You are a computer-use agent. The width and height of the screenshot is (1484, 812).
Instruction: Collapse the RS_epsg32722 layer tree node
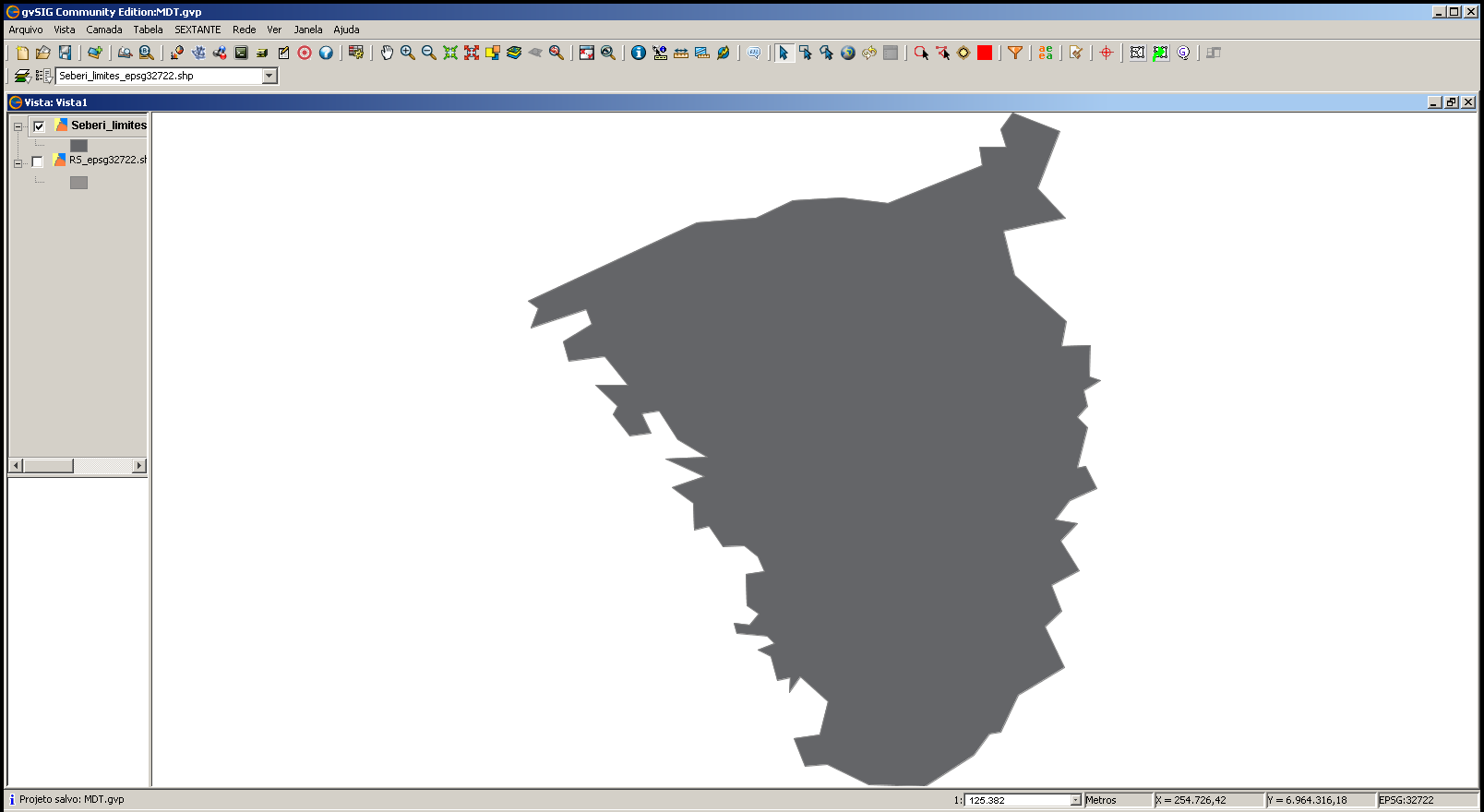pos(18,163)
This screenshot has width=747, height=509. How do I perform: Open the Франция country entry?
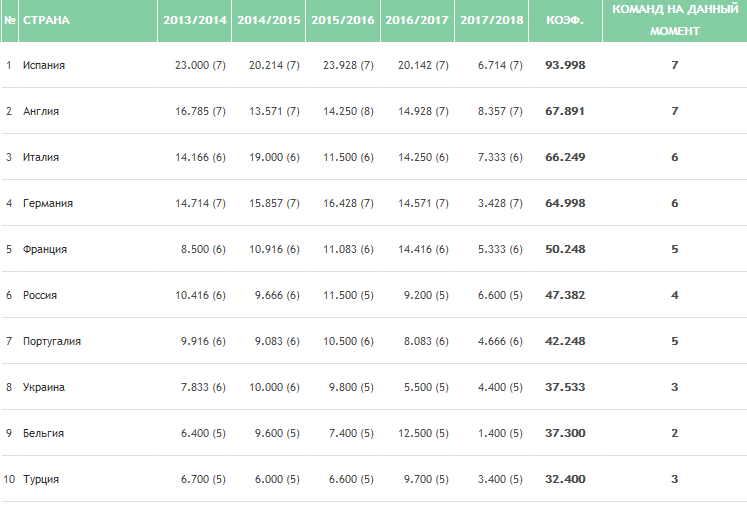pos(45,249)
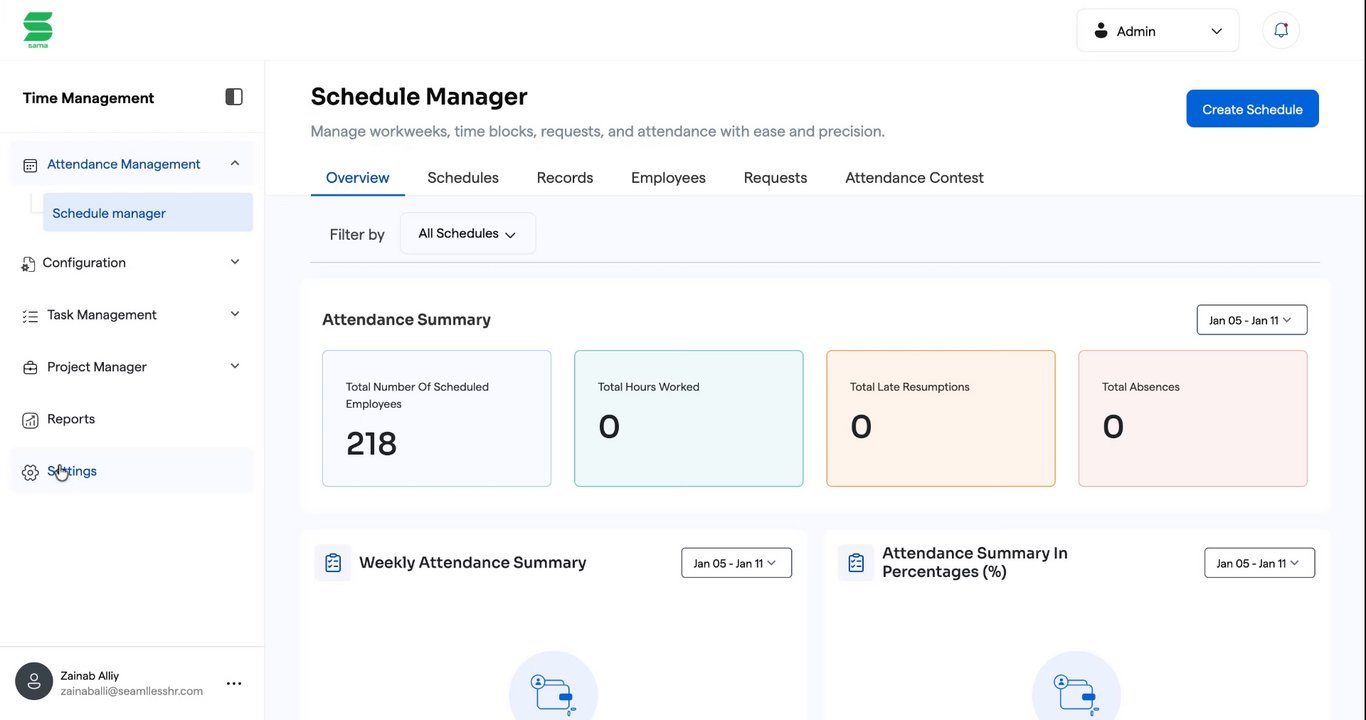
Task: Click the Weekly Attendance Summary clipboard icon
Action: [x=333, y=563]
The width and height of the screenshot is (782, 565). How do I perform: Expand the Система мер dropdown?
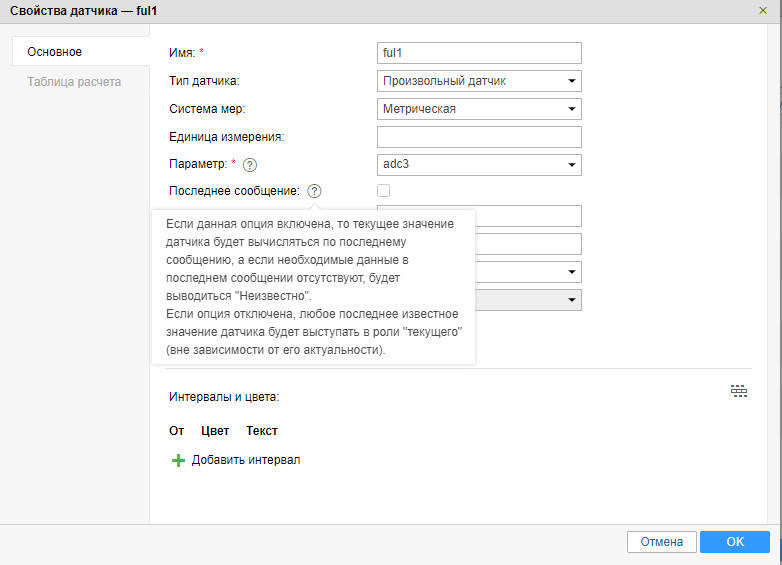point(479,109)
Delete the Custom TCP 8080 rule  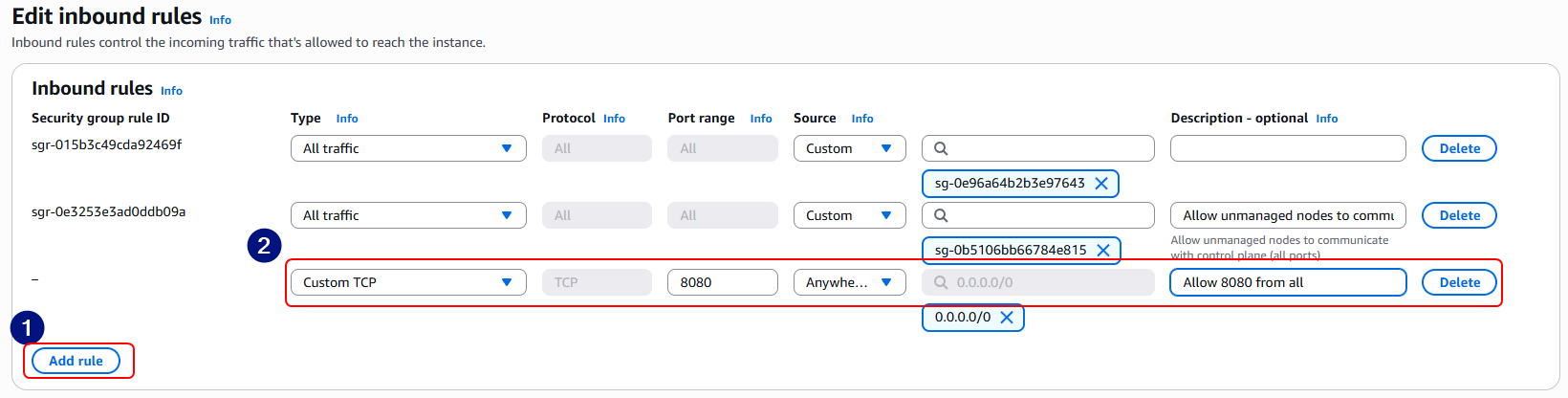1459,282
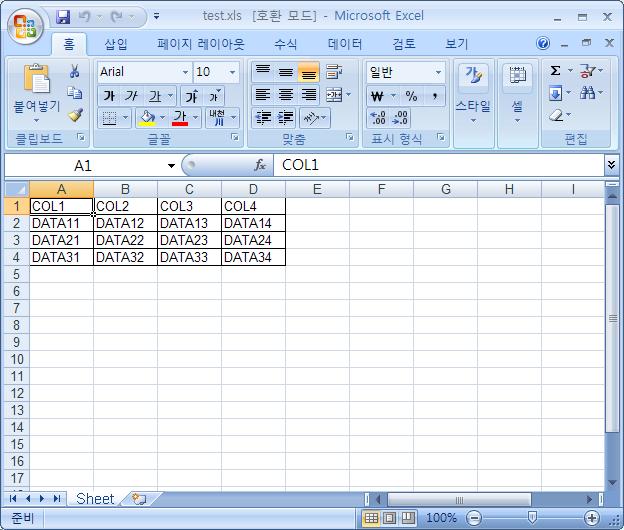Apply percent style to the cell
This screenshot has height=530, width=624.
(411, 96)
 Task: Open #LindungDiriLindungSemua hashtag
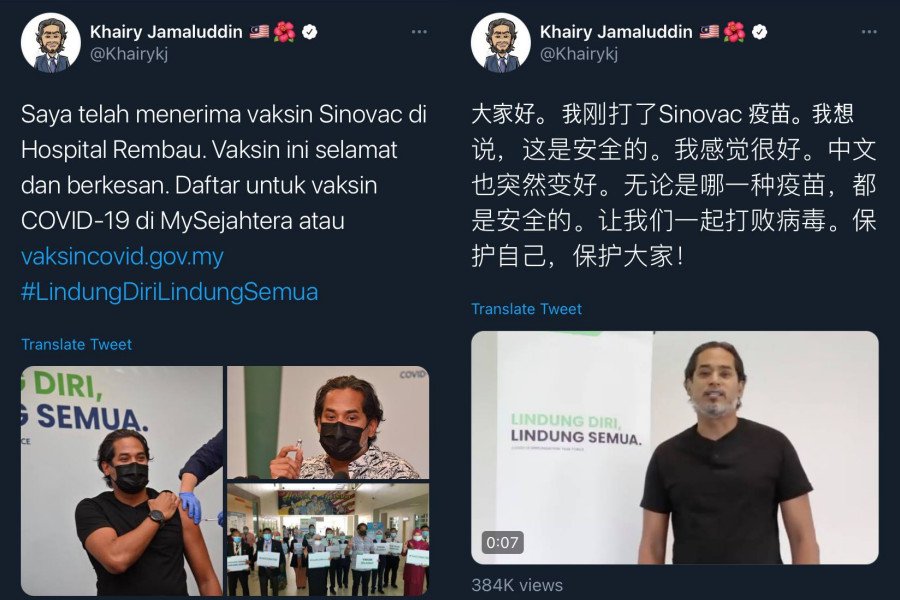pyautogui.click(x=169, y=292)
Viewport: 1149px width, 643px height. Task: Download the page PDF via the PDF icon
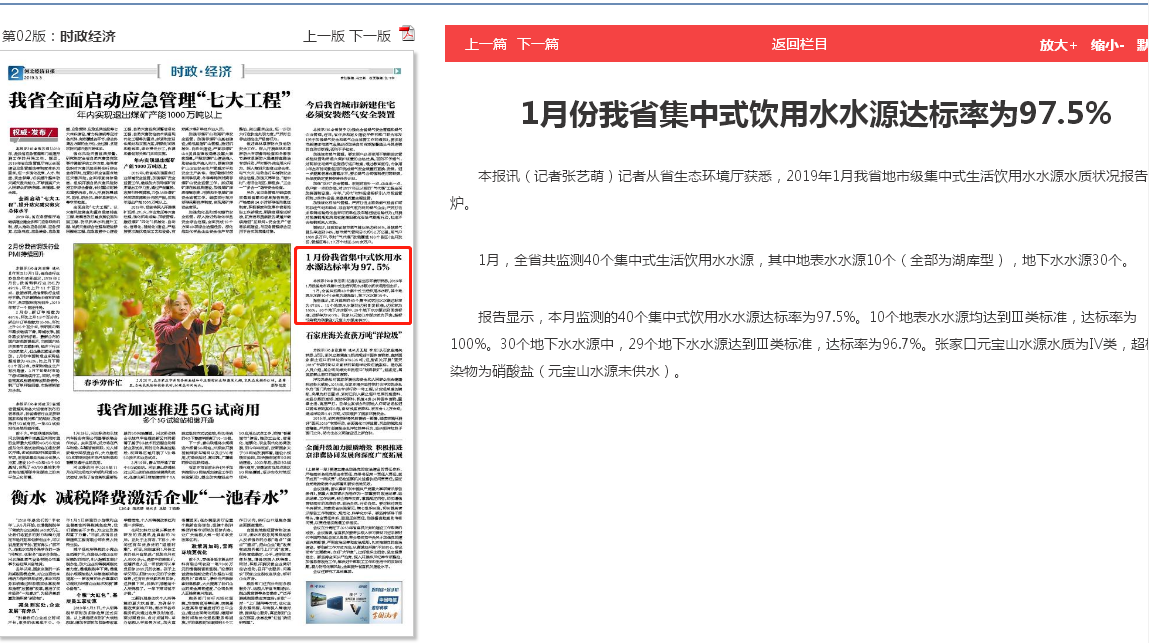pyautogui.click(x=407, y=34)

________________________________________

Starting at the line that contains "Task: Open #LindungDiriLindungSemua hashtag", reproduce every line through the last one in the records exactly, and omit all pictures.

*ANSWER AREA*.
 Task: Open #LindungDiriLindungSemua hashtag
pyautogui.click(x=169, y=292)
Viewport: 1149px width, 643px height. Task: Download the page PDF via the PDF icon
pyautogui.click(x=407, y=34)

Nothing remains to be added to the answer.